The song itself didn't last much longer than the speech, and it had a drab lack of melody and a sluggish tempo compared with a lot of other tunes in the set. The 16,000 fans sang along loudly to the chorus, though. When it ended, they broke into a "U.S.A.! U.S.A.!" chant.

Clearly, Aldean was right about there being a lot of people there who feel the way he feels — although, like most of the songs he performed Saturday, he did not actually have a hand in the writing of "Try That in a Small Town." So it's hard to say exactly what he feels.

He likes songs about towns, that's for certain. In addition to "Try That in Small Town," other titles in Saturday's 22-song set list included "Hicktown," "Rearview Town" and "Tattoos on This Town." Also, both "Dirt Road Anthem" and "Fly Over States" overtly paid homage to small-town life.
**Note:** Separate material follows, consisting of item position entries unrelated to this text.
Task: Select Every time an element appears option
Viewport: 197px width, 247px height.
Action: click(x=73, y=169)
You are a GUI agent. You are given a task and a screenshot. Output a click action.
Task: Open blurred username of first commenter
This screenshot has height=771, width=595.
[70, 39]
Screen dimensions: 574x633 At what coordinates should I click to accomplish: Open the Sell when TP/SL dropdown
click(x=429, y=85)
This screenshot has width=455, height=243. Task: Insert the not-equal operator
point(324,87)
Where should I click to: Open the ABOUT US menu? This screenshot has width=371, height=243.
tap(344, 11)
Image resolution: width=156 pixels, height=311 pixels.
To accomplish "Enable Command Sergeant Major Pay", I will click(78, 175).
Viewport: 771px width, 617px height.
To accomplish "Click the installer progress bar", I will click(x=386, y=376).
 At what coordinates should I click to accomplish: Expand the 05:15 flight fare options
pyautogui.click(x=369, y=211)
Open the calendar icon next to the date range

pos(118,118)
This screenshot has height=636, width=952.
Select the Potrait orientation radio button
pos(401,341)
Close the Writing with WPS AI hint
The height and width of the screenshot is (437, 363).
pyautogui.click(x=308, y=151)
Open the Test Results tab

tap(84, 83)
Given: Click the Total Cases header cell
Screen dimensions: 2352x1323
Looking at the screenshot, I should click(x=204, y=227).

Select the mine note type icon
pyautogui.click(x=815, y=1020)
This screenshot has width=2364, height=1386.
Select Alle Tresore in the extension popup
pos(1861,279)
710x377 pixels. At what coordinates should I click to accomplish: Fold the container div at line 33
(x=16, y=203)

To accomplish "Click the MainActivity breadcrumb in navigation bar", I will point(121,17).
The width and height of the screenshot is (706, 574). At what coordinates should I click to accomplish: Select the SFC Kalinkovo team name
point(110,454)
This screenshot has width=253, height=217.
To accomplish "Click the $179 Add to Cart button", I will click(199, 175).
He likes tequila, too. He made that clear as he took a shot near the end of the show before "My Kinda Party." He also asked who in the crowd likes to drink the agave liquor as a setup to "That's What Tequila Does." No kidding: Right when he asked that, a venue staffer was finishing a 10-minute cleanup job on a large puddle of alcohol-pungent vomit in the row behind us.

Aldean likes to rock, too — although, he noted, "I think new rock sucks. I'm more [about] old stuff like AC/DC."

A lot of his set sounded more like Staind or Whitesnake than Garth or Waylon (or Angus), with lead guitarist Kurt Allison dropping in enough scorching solos to earn a Gibson endorsement. Aldean made a point of saving the hardest-rocking numbers for the end, including (rather ironically) the finale titled "She's Country."

By then, the audience members who hadn't already left seemed worn out, no doubt from Saturday's sweltering, humid conditions — so bad that even Aldean commented, "I feel like I'm in Georgia."

Thus, things never really got more heated in the concert than during the hotheaded anthem Aldean played earlier. It didn't help that the venue lacked water sources besides plastic bottles at long-lined concession booths. Try that in a small town, Treasure Island!